More specifically, Apple notes that “FIG. 9, strand-based item #10 may include woven fabric #62 (of FIG. 8) that forms a wrist band. The wrist band may be used to hold a device such as device 130 (e.g., an electronic wrist-watch or other device such as device 18 of FIG. 1) against a user’s wrist or wrist band 10 may be worn by itself on a user’s wrist.” Of course this is referring to a future Apple Watch band.
Apple further notes that the “Wrist band may include circuitry such as touch sensor #118 formed from conductive strands in fabric #62 (FIG. 8). The touch sensor may include touch-sensitive regions such as touch-sensitive regions #116.
If desired, the entirety of the wrist band may be touch-sensitive, only a portion of the wrist band may be touch-sensitive, or the wrist band may include discrete regions that form touch-sensitive buttons for performing particular types of user input operations.

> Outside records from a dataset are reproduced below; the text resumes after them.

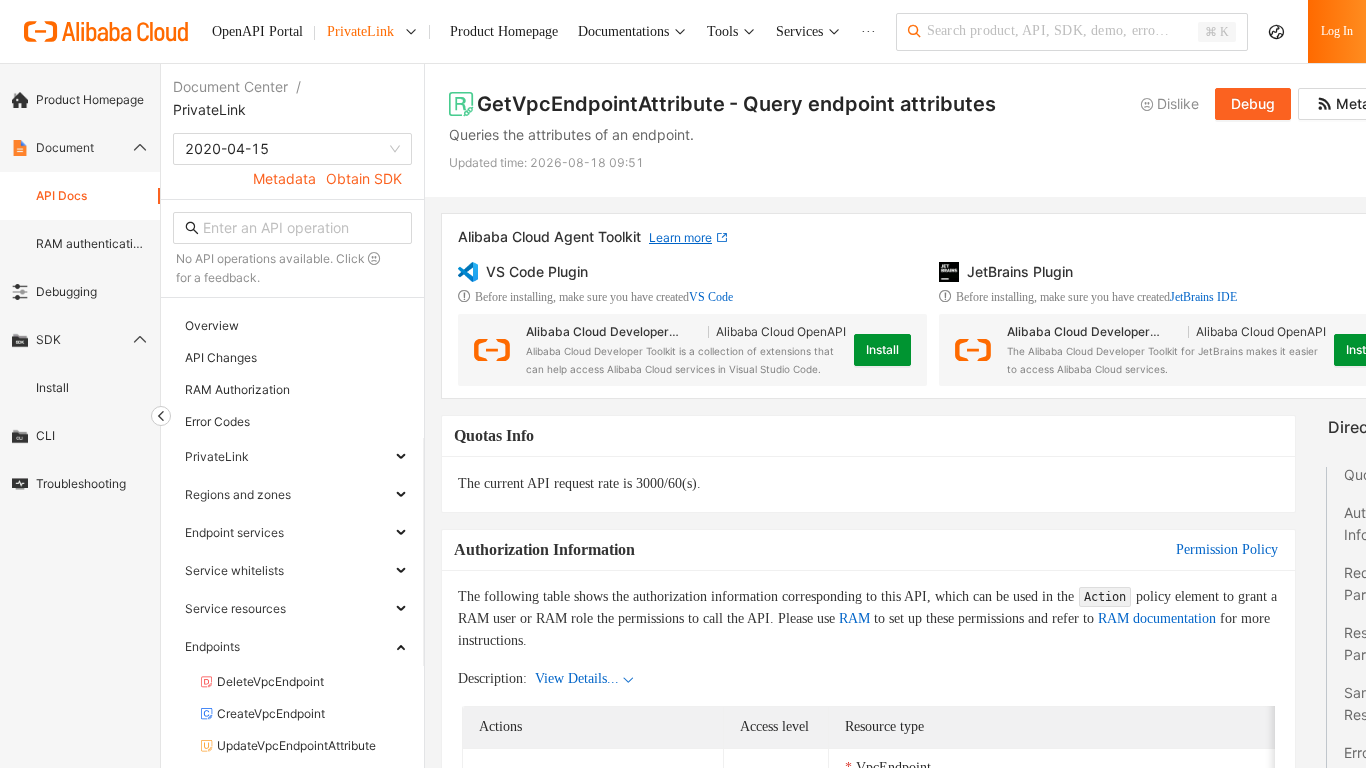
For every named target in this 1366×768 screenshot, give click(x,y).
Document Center (230, 86)
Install (52, 387)
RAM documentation (1157, 618)
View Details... (577, 678)
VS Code (711, 297)
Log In (1337, 31)
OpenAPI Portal (257, 31)
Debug (1253, 103)
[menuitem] (80, 100)
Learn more (680, 237)
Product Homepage (90, 99)
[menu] (80, 292)
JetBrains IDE (1203, 297)
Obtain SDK (364, 178)
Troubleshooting (81, 483)
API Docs (61, 195)
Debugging (66, 291)
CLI (45, 435)
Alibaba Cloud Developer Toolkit (597, 333)
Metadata (284, 178)
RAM (854, 618)
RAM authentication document (92, 243)
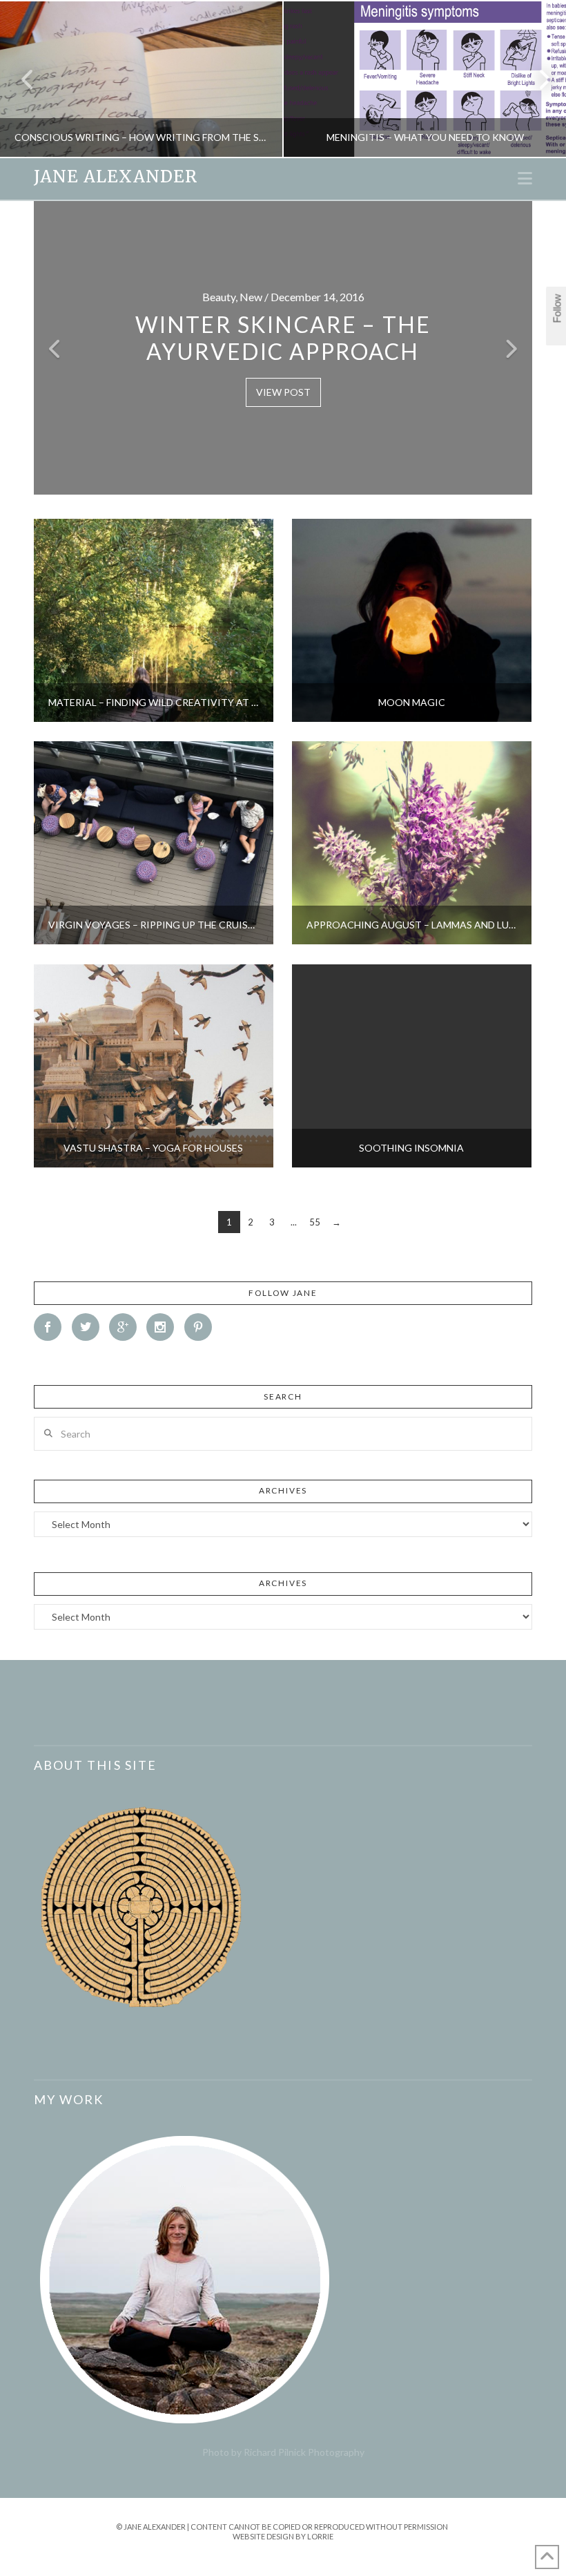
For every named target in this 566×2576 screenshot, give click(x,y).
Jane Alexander (115, 177)
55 (314, 1222)
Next (536, 79)
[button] (525, 178)
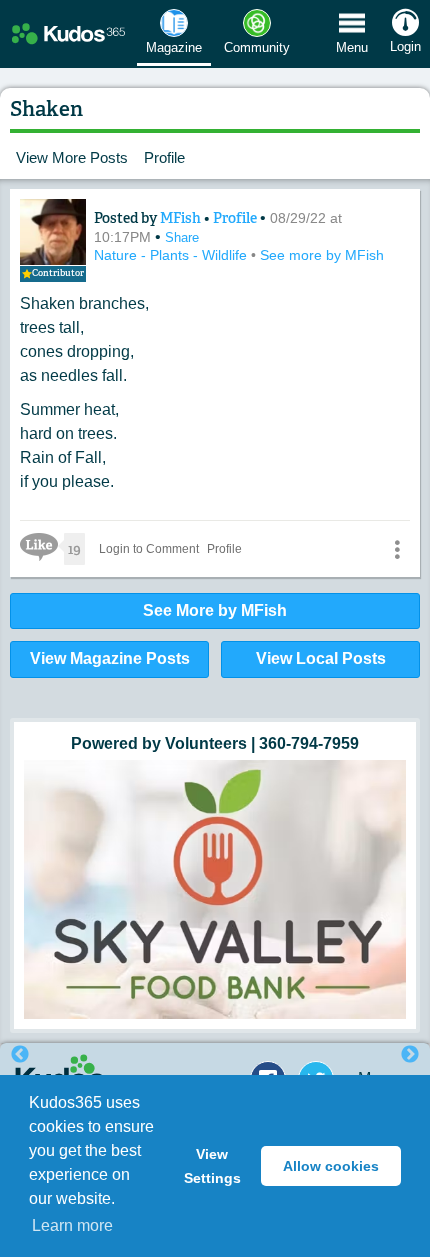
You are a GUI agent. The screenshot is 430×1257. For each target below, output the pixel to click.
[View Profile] (53, 232)
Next (410, 1055)
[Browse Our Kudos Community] (68, 34)
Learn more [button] (72, 1225)
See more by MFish (322, 255)
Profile (164, 157)
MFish (182, 218)
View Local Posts (321, 658)
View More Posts (72, 157)
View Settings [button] (212, 1166)
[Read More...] (215, 827)
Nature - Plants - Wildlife (172, 255)
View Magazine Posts (110, 658)
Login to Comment (149, 549)
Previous (20, 1055)
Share (182, 237)
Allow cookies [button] (331, 1166)
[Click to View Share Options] (397, 549)
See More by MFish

For example, touch-sensitive regions #116 may form power buttons, telephone call control buttons, volume control buttons, menu buttons, and/or other suitable buttons.
As with last week’s patent filing, Apple notes in this current patent filing that the circuitry built into the fabric could include “discrete electrical components such as resistors, capacitors, and inductors, switches, connectors, light-emitting components such as light-emitting diodes, audio components such as microphones and speakers, vibrators, solenoids, piezoelectric devices, and other electromechanical devices, connectors, microelectromechanical systems (MEMs) devices, pressure sensors, light detectors, proximity sensors, force sensors, moisture sensors, temperature sensors, accelerometers, gyroscopes, compasses, magnetic sensors, touch sensors, and other sensors, components that form displays, touch sensors arrays (e.g., arrays of capacitive touch sensor electrodes to form a touch sensor that detects touch events in two dimensions), and other input-output devices.”
The range of future Apple products using smart fabrics in the future could extend beyond an Apple Watch band to include “a removable external case for electronic equipment, may be a strap, may be a wrist band or head band, may be a removable cover for a device, may be a case or bag that has straps or that has other structures to receive and carry electronic equipment and other items, may be a necklace or arm band, may be a wallet, sleeve, pocket, or other structure into which electronic equipment or other items may be inserted, may be part of a chair, sofa, or other seating (e.g., cushions or other seating structures), may be part of an item of clothing or other wearable item (e.g., a hat, belt, wrist band, headband, etc.), or may be any other suitable fabric-based item.”
Apple’s patent application that was published today was filed back in June of this year. Some of the work on this invention goes back to 2014. Considering that this is a patent application, the timing of such a product to market is unknown at this time.